Cevaplar, tartışmalı, çekişmeli, değişkendirler, ancak, bir ortak paydaları vardır: “insan” çıkışlı olmaları; yani, insan denilen varlığı çözümlemeye bilimsel yöntemle yaklaşmaları, kutsal kitapların tanım ve tariflerini bir yana bırakarak, olayı “gözlem, deneme-sınama, mantık” ile ele almaları. Yeri gelmişken, ülkemizde hemen her zaman “yardımseverlik, hayırseverlik” gibi çağrışımlarına kurban giden “humanizma” kavramının aslı, bu yaklaşımdır. “İnsancıllık,” Kainat ve Dünya’yı Yaratıcı’nın kitaplarından değil, “’insan’dan yola çıkarak, ‘insan aklıyla’ çözülmesi gerektiğine dair inanç”ın adıdır. Nitekim, “Aydınlanma, Kainatın merkezinden Tanrı’yı aldı, yerine insanı koydu” diye özetlenen gelişmenin aslı budur.  

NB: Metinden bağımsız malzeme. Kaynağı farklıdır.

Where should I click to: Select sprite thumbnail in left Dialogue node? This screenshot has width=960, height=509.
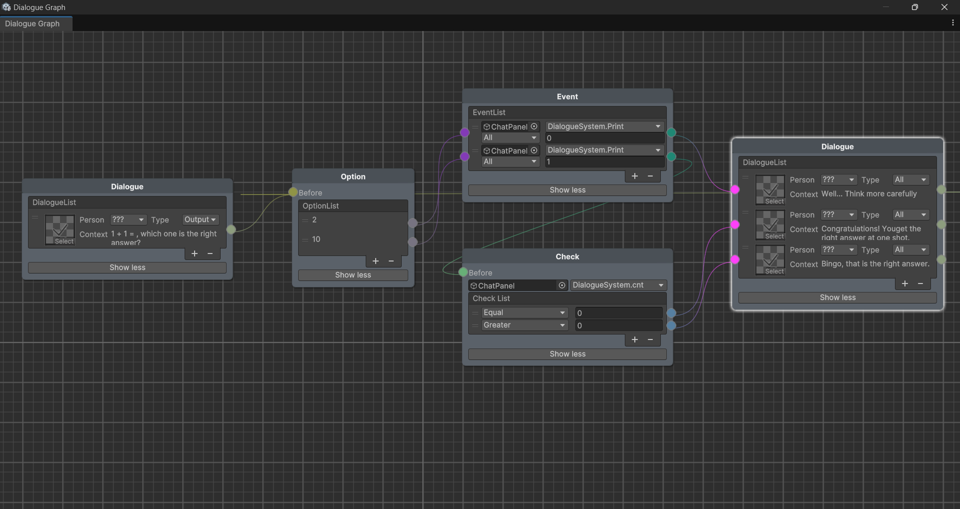[60, 230]
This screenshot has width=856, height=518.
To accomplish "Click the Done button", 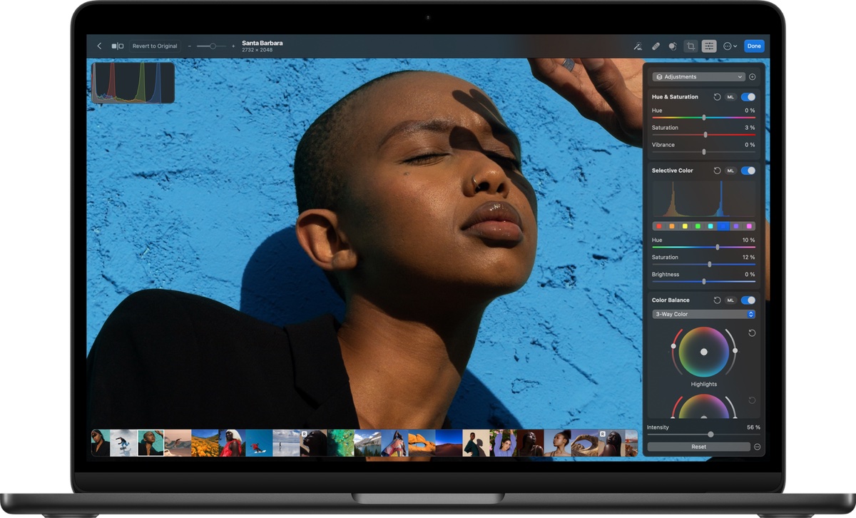I will click(754, 46).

Ne ki, “insan”ın bir laboratuar elementi gibi deneme-sınamaya tabi tutulabilmesi için, en azından “insan aklı”nın herkeste aynı şekilde işlemesi gerektiği de açıktır. Aksi takdirde, Tanrı’dan boşaltılan “merkez”in, paganların Kabe’yi putlarla doldurmaları misali, her biri bir başka telden çalan “akıl”larla doldurulduğu kaotik bir durumun meydana çıkması kaçınılmaz çıkacaktır. Bu ciddi sakınca da, “insan tabiatının evrensel ve değişmez” olduğu doktrininin kabulü ile giderilir. İster bir Eskimo olsun, ister bir Nepalli Gurka, Etopya yerlisi ya da Tibet göçebesi, insan için “aklın yolu birdir” hükmü böylece yerleşir. Bu hüküm, 1948 İnsan Hakları Evrensel Beyannamesinin insanlar arasında “ırk, renk, cinsiyet, dil, din, siyasi veya diğer herhangi bir akide, milli veya içtimai menşe, servet, doğuş veya herhangi diğer bir fark” gözetilmesini yasaklayan 2. Maddesinin de özüdür. “İnsan tabiatının evrensel ve değişmez” olduğu doktrininin kabulü, insanoğluna ilişkin şiddet, tamah, aşk, nefret, hodgâmlık gibi hasletleriyle, bunların dışavurumlarının kuramsallaştırılması, neden-sonuç ilişkilerinin de “evrensel ve değişmez” biçimde saptanması gereğini getirir. 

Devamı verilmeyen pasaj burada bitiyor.